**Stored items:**

----------------------------------------

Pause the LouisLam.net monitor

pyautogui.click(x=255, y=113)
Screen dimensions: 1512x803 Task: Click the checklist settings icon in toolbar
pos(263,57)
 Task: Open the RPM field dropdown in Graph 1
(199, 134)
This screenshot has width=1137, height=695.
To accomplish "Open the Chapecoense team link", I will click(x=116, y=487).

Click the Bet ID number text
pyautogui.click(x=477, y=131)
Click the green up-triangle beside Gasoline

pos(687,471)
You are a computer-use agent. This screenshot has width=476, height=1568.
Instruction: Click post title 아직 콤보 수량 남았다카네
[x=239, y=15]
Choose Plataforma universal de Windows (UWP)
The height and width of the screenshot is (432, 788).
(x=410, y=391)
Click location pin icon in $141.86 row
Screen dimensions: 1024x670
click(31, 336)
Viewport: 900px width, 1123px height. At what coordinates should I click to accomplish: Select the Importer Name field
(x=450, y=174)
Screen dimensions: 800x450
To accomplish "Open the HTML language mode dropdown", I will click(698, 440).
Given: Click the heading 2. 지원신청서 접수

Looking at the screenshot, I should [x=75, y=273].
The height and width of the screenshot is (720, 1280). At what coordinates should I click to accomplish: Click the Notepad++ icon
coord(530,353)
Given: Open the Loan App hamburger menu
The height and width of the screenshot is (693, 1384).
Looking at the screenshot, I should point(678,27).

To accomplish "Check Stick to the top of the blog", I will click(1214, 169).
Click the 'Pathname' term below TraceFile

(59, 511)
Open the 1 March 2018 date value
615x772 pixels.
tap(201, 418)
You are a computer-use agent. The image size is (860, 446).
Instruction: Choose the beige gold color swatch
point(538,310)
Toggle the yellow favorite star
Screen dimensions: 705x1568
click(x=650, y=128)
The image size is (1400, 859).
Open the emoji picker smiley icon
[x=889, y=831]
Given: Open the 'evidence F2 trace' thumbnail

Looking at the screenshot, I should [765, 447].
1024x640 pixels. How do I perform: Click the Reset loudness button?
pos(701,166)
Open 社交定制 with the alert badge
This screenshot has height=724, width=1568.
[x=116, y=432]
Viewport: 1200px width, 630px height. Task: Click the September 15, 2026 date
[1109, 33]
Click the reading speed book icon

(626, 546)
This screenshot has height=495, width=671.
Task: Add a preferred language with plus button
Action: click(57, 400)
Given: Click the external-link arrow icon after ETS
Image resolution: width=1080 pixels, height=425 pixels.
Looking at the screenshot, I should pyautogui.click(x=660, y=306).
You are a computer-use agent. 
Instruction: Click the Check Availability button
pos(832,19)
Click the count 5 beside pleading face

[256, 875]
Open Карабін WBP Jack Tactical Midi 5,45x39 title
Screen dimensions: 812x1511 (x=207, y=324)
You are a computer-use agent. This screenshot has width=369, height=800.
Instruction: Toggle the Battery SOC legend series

----------------------------------------

Every record above must appear again in the answer, unchanged.

**ANSWER BELOW:**
Pause the LouisLam.net monitor

pyautogui.click(x=255, y=113)
Screen dimensions: 1512x803 Task: Click the checklist settings icon in toolbar
pos(263,57)
 Task: Open the RPM field dropdown in Graph 1
(199, 134)
This screenshot has width=1137, height=695.
To accomplish "Open the Chapecoense team link", I will click(x=116, y=487).

Click the Bet ID number text
pyautogui.click(x=477, y=131)
Click the green up-triangle beside Gasoline

pos(687,471)
You are a computer-use agent. This screenshot has width=476, height=1568.
Instruction: Click post title 아직 콤보 수량 남았다카네
[x=239, y=15]
Choose Plataforma universal de Windows (UWP)
The height and width of the screenshot is (432, 788).
(x=410, y=391)
Click location pin icon in $141.86 row
Screen dimensions: 1024x670
click(31, 336)
Viewport: 900px width, 1123px height. At what coordinates should I click to accomplish: Select the Importer Name field
(x=450, y=174)
Screen dimensions: 800x450
To accomplish "Open the HTML language mode dropdown", I will click(698, 440).
Given: Click the heading 2. 지원신청서 접수

Looking at the screenshot, I should [x=75, y=273].
The height and width of the screenshot is (720, 1280). At what coordinates should I click to accomplish: Click the Notepad++ icon
coord(530,353)
Given: Open the Loan App hamburger menu
The height and width of the screenshot is (693, 1384).
Looking at the screenshot, I should point(678,27).

To accomplish "Check Stick to the top of the blog", I will click(1214, 169).
Click the 'Pathname' term below TraceFile

(59, 511)
Open the 1 March 2018 date value
615x772 pixels.
tap(201, 418)
You are a computer-use agent. The image size is (860, 446).
Instruction: Choose the beige gold color swatch
point(538,310)
Toggle the yellow favorite star
Screen dimensions: 705x1568
click(x=650, y=128)
The image size is (1400, 859).
Open the emoji picker smiley icon
[x=889, y=831]
Given: Open the 'evidence F2 trace' thumbnail

Looking at the screenshot, I should [765, 447].
1024x640 pixels. How do I perform: Click the Reset loudness button?
pos(701,166)
Open 社交定制 with the alert badge
This screenshot has height=724, width=1568.
[x=116, y=432]
Viewport: 1200px width, 630px height. Task: Click the September 15, 2026 date
[1109, 33]
Click the reading speed book icon

(626, 546)
This screenshot has height=495, width=671.
Task: Add a preferred language with plus button
Action: click(57, 400)
Given: Click the external-link arrow icon after ETS
Image resolution: width=1080 pixels, height=425 pixels.
Looking at the screenshot, I should pyautogui.click(x=660, y=306).
You are a computer-use agent. 
Instruction: Click the Check Availability button
pos(832,19)
Click the count 5 beside pleading face

[256, 875]
Open Карабін WBP Jack Tactical Midi 5,45x39 title
Screen dimensions: 812x1511 (x=207, y=324)
You are a computer-use agent. This screenshot has width=369, height=800.
Instruction: Toggle the Battery SOC legend series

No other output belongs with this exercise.